1 1/4 cups almond flour
½ cup cassava flour
1/2 tsp granulated garlic
¼ tsp sea salt
5 tbsp cold butter, or organic palm shortening for dairy-free
1 large egg
2 tbsp cold water
1 cup full fat coconut milk
4 large eggs
8 oz frozen spinach, cooked and drained
3-4 whole artichoke hearts, about 1/2 14-ounce can, drained and diced
2 medium shallots, finely diced and sauteed
2 spring onions or garlic scapes
salt and pepper, to taste


1.To make the crust, stir together the flours, salt and garlic in a mixing bowl. Cut in the butter or shortening using a pastry cutter or your fingers until you have a crumbly mixture.
2.Whisk in the egg and one tablespoon of water and using your hands, knead together until a ball of dough forms. *Note - if it's too dry and crumbly, add the second tablespoon of water (I used two for my recipe).
3.Wrap the ball of dough with plastic wrap or parchment paper and place in the refrigerator for at least one hour.
4.Preheat the oven to 350 degrees fahrenheit.

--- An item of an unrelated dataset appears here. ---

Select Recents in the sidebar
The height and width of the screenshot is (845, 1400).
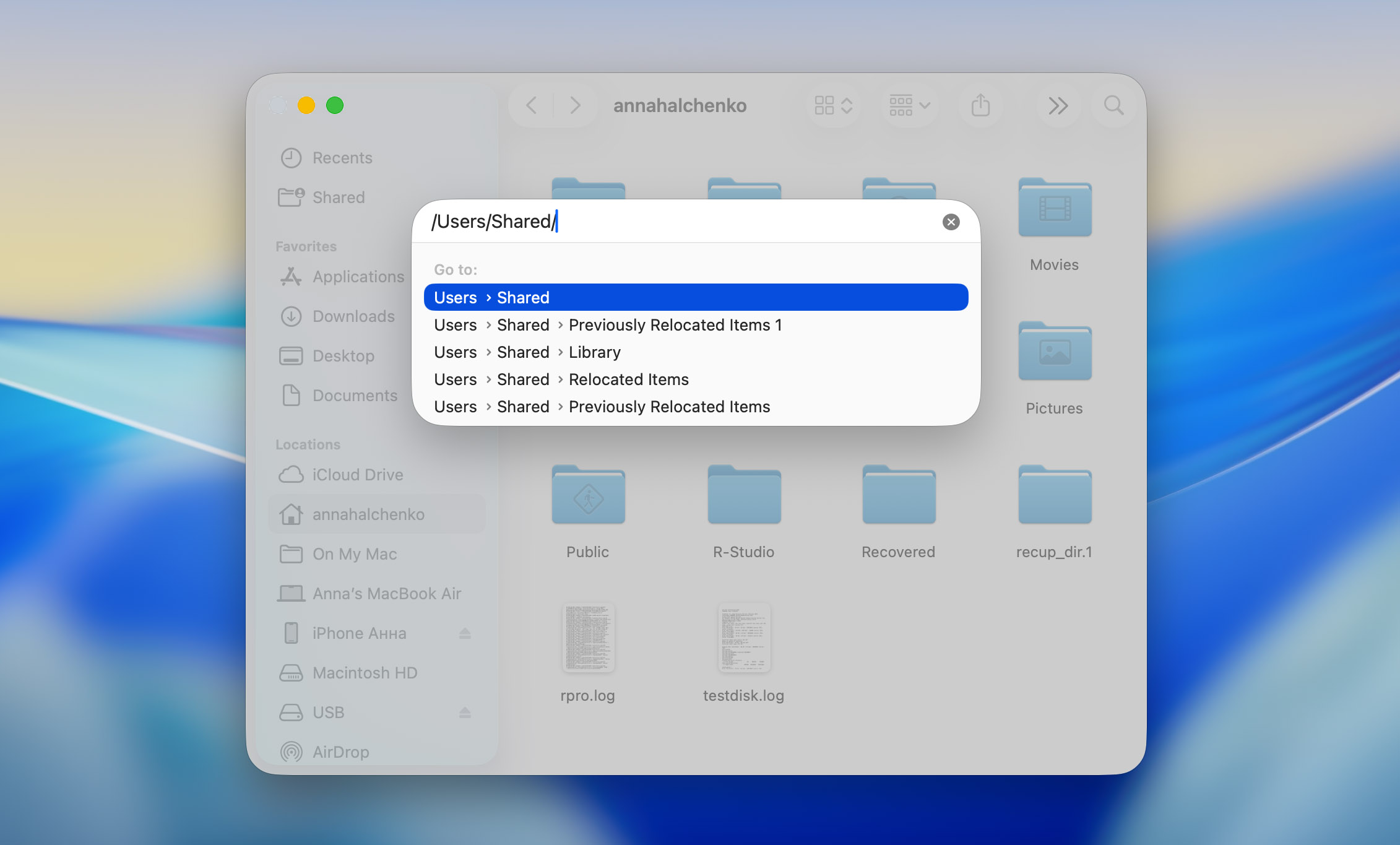pos(342,157)
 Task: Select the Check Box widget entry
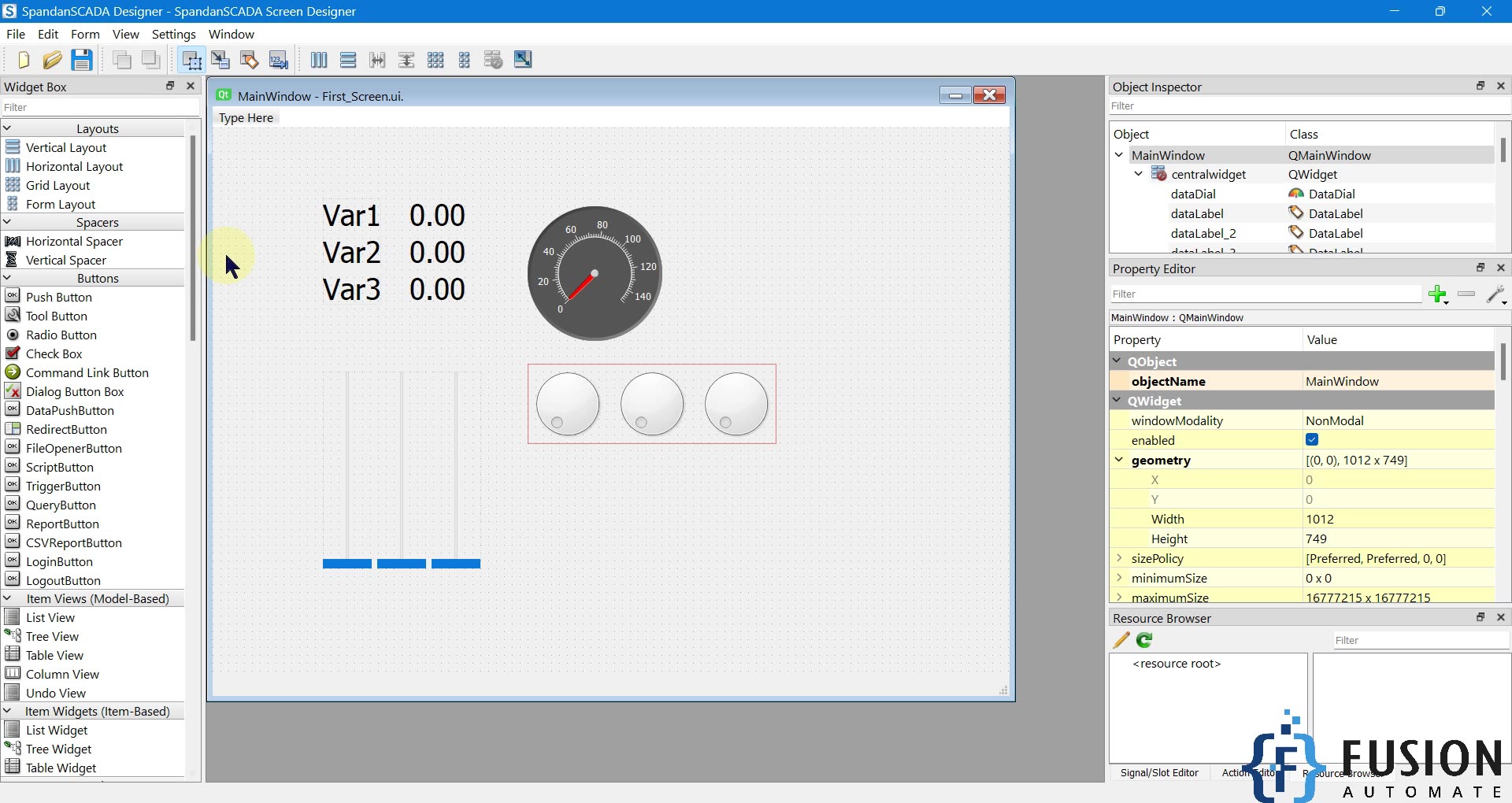tap(53, 353)
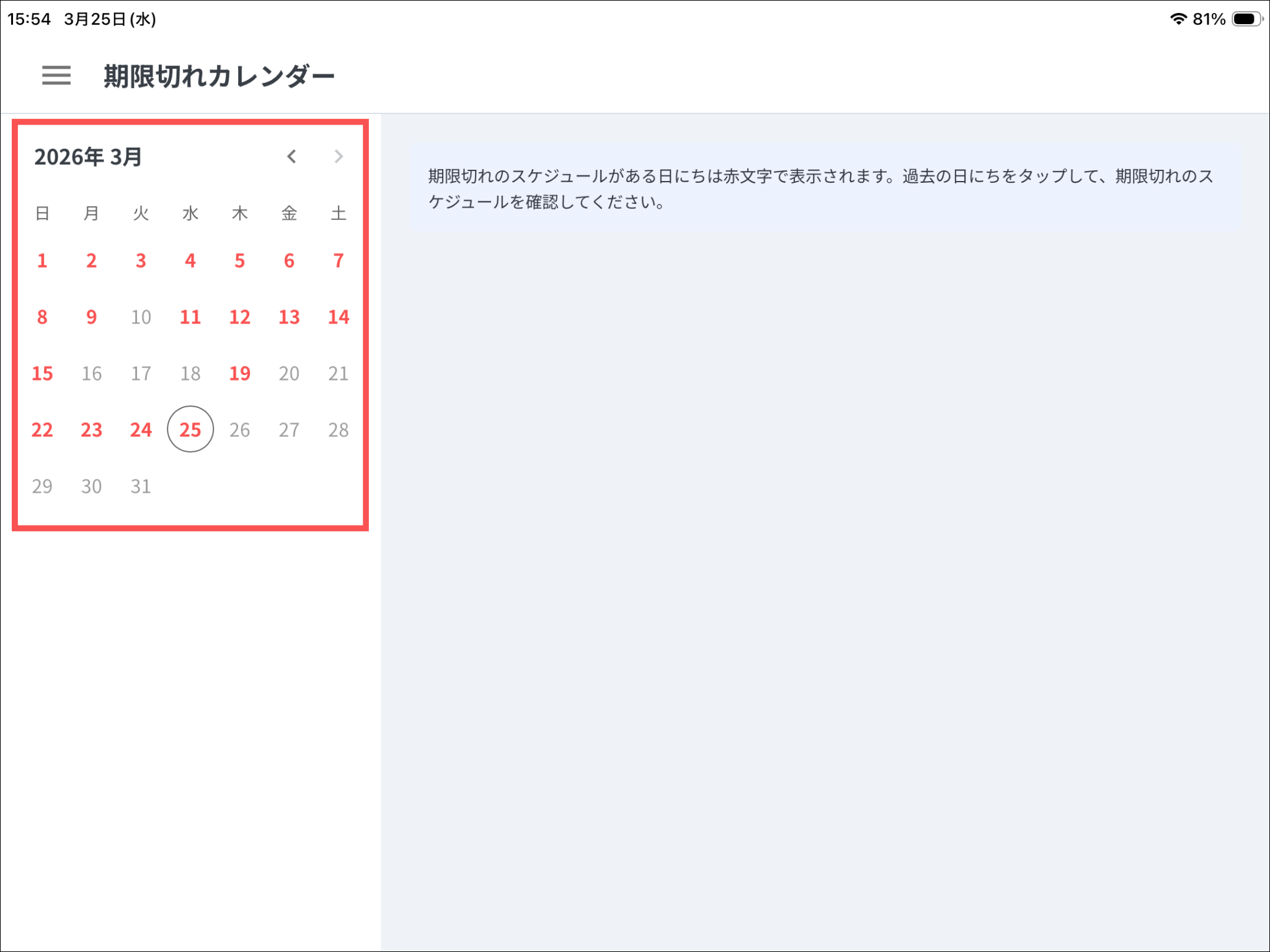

5.Remove the dough from the refrigerator and roll it out between two pieces of parchment paper or use your fingers to push the dough in a 9-inch pie pan. Use a fork to pierce a few holes in the bottom of the dough.

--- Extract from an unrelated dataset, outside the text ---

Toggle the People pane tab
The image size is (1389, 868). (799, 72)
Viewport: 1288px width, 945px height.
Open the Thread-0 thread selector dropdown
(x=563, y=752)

6.Pre-cook the crust for 15 minutes. Remove from the oven and set aside.
7.Heat a grill pan on medium heat and grill spring onions for one minute on each side. Remove to a plate. Once slightly cooled, slice the spring onions in half lengthwise (you don't need to do this if using garlic scapes).
8.In a large mixing bowl, whisk together the eggs and milk until light and frothy. Add the spinach, artichoke hearts, shallots, salt and pepper and stir to combine.
9.Pour the filling mixture into the crust and place pie pan on a cookie sheet. Cook for 45-55 minutes at 350 degrees fahrenheit, until the center is cooked. Halfway through, cover the top with aluminum foil to prevent the top from burning.